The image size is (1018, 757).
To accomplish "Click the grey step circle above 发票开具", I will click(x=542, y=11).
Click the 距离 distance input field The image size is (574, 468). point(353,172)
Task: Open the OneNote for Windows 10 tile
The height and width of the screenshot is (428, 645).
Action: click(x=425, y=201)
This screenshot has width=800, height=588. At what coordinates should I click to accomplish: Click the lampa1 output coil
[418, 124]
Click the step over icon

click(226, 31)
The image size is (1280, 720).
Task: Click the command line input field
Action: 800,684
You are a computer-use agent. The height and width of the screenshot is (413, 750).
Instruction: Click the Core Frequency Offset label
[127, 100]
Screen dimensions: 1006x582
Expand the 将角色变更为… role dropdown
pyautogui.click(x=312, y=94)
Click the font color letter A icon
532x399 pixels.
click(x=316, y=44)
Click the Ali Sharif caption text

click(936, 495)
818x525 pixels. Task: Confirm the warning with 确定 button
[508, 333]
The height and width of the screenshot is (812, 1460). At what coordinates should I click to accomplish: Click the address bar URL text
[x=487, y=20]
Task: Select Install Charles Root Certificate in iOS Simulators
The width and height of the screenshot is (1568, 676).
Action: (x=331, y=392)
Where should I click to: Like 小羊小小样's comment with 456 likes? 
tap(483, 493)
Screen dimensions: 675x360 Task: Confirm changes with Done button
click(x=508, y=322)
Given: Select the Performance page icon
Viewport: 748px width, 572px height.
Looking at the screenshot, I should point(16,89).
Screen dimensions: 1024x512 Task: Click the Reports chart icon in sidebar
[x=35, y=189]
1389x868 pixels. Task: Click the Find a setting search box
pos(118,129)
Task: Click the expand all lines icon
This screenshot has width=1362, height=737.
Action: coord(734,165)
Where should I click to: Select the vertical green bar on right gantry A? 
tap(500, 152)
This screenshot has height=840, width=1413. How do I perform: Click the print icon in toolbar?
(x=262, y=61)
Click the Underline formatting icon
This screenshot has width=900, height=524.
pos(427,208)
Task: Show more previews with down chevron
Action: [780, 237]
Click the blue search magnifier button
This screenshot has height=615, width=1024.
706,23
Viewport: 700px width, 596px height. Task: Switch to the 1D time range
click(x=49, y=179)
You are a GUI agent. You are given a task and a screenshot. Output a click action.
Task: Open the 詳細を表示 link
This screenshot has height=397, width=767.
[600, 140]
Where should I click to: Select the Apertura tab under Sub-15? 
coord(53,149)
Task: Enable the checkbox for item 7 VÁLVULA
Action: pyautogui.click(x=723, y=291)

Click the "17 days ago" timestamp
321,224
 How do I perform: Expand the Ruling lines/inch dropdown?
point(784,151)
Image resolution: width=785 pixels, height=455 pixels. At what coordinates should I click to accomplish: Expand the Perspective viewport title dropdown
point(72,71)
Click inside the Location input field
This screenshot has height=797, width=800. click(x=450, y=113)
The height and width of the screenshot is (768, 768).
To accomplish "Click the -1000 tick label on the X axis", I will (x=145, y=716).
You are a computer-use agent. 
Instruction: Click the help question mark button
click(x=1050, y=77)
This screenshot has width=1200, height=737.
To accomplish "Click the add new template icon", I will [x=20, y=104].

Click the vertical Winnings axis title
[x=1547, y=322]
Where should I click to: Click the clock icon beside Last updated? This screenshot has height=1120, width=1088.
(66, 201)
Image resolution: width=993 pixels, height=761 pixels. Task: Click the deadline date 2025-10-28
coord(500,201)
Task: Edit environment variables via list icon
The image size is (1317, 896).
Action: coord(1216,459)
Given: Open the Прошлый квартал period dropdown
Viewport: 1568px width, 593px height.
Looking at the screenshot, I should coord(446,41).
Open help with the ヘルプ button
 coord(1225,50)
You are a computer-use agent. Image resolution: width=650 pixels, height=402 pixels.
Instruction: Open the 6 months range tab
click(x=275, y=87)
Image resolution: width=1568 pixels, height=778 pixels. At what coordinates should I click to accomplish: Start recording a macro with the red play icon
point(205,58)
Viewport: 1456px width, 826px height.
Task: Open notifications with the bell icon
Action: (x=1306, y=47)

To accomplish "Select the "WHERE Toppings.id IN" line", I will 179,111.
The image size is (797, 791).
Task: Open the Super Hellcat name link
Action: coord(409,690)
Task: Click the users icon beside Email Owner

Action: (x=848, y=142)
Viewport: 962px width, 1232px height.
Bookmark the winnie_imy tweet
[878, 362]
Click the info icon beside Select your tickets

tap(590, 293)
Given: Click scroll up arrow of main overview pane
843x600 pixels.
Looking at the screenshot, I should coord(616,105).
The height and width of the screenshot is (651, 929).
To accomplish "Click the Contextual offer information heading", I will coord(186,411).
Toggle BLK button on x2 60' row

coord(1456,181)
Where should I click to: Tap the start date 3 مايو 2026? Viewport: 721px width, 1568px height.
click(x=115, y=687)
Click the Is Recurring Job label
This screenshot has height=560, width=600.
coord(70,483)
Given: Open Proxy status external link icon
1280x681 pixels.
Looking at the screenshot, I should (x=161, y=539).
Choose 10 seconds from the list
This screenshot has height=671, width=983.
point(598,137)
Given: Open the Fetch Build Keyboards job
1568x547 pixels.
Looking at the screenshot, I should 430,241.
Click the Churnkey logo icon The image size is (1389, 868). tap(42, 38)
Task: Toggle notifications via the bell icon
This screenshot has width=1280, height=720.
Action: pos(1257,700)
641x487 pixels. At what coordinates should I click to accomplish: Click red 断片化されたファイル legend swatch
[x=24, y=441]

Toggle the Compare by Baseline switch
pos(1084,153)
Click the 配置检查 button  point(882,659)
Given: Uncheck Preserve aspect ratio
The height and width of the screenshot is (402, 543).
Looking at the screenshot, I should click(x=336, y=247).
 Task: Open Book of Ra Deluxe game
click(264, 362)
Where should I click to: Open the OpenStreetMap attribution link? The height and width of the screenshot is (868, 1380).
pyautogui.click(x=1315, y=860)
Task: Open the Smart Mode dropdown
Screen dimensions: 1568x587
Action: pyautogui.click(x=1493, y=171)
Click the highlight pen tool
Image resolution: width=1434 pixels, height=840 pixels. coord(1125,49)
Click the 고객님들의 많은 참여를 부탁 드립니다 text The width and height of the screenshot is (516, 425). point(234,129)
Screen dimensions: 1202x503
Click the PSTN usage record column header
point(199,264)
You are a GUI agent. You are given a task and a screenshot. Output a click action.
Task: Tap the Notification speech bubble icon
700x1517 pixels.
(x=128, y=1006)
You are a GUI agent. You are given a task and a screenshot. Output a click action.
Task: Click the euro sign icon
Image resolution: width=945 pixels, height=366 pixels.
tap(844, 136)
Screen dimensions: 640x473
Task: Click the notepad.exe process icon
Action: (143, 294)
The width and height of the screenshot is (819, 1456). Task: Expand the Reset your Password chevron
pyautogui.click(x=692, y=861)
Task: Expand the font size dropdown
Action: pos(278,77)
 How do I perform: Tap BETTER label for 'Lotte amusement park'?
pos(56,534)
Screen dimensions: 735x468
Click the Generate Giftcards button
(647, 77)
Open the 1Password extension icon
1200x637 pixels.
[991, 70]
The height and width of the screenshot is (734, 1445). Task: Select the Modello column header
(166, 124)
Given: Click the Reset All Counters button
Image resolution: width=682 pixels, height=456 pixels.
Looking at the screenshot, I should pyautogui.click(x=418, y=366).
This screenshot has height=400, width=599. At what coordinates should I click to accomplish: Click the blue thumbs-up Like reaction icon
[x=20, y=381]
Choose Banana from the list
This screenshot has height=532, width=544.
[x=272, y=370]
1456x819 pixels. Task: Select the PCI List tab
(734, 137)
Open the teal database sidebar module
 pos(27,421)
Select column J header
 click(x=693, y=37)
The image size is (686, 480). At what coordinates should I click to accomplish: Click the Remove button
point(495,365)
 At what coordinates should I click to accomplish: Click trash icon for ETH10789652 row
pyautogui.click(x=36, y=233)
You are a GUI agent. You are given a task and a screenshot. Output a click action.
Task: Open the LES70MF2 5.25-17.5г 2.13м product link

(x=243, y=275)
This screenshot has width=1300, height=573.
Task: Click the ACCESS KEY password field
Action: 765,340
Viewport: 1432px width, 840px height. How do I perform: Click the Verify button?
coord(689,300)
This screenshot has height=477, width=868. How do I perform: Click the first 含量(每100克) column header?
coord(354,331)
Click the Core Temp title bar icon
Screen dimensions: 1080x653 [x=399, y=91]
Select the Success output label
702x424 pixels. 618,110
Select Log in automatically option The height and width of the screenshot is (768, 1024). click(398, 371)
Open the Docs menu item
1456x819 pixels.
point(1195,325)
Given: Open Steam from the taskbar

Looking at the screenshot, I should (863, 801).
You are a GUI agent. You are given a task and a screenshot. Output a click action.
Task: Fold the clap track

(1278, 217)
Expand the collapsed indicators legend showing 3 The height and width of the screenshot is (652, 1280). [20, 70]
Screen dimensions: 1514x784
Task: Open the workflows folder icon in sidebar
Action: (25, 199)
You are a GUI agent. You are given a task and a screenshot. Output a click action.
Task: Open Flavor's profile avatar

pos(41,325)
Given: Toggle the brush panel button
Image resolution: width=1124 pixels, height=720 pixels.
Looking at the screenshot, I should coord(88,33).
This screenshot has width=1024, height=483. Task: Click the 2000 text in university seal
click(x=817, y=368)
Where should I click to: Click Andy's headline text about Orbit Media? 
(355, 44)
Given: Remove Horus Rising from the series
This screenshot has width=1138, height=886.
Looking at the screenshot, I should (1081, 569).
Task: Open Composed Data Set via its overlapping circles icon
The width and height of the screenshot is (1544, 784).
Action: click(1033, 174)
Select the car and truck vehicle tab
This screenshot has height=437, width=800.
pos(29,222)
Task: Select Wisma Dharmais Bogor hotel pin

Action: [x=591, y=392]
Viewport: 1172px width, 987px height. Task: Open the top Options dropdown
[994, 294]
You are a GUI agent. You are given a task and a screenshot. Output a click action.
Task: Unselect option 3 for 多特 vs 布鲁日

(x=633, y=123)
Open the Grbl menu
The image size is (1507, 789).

☆ ☆ ☆ ☆ ☆

Set exercise: Copy out the lines from the line with "Screen dimensions: 1202x503" to the line with "(x=128, y=1006)", keeping them unchanged.

Written answer:
Screen dimensions: 1202x503
Click the PSTN usage record column header
point(199,264)
You are a GUI agent. You are given a task and a screenshot. Output a click action.
Task: Tap the Notification speech bubble icon
700x1517 pixels.
(x=128, y=1006)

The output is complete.